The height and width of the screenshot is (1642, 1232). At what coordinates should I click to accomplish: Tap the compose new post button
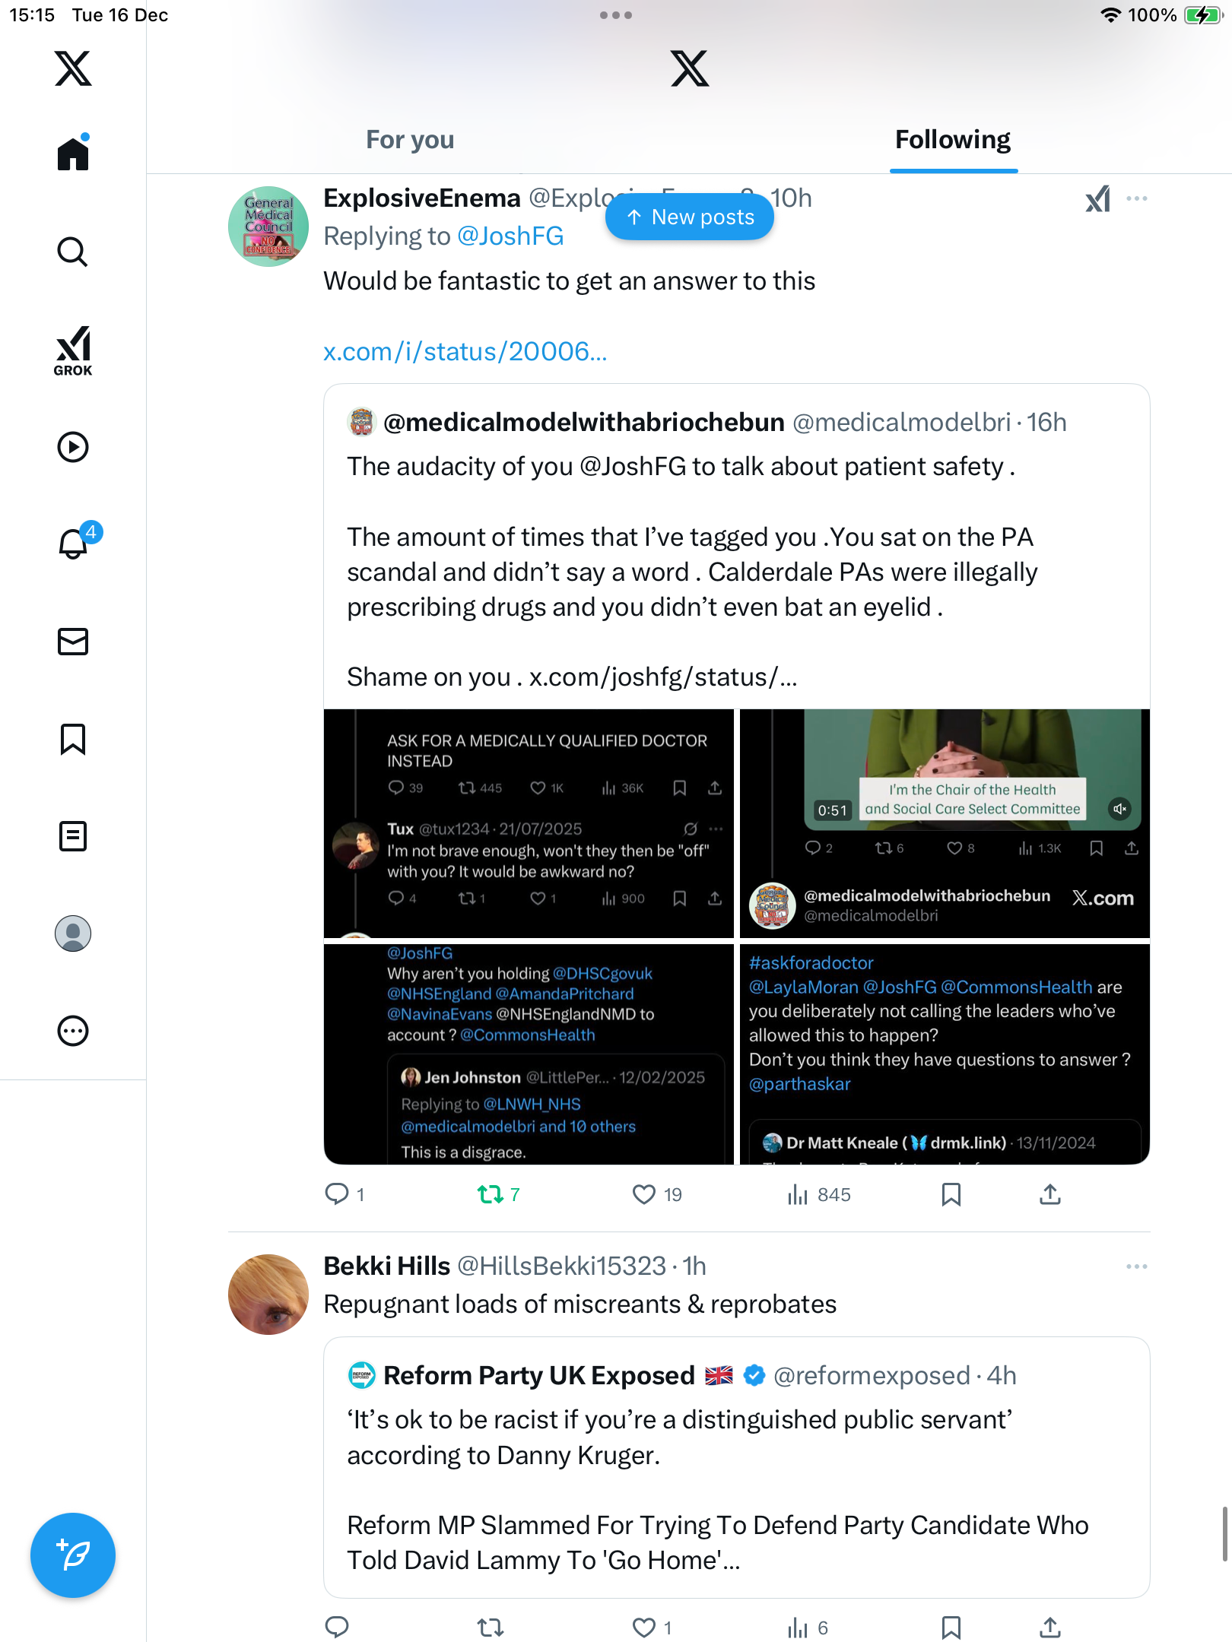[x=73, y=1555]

--

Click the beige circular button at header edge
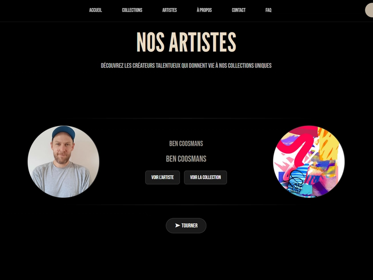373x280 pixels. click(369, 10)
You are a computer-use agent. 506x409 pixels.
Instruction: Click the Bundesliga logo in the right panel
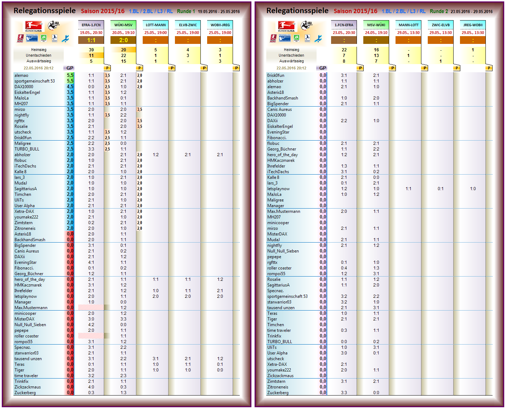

→ **What needs to be done**: Could you set down, exactly as written, the lines above between the one holding "You are a computer-use agent. 506x409 pixels." and the one holding "Instruction: Click the", inclusive, and nothing more?

→ **Expected output**:
You are a computer-use agent. 506x409 pixels.
Instruction: Click the Bundesliga logo in the right panel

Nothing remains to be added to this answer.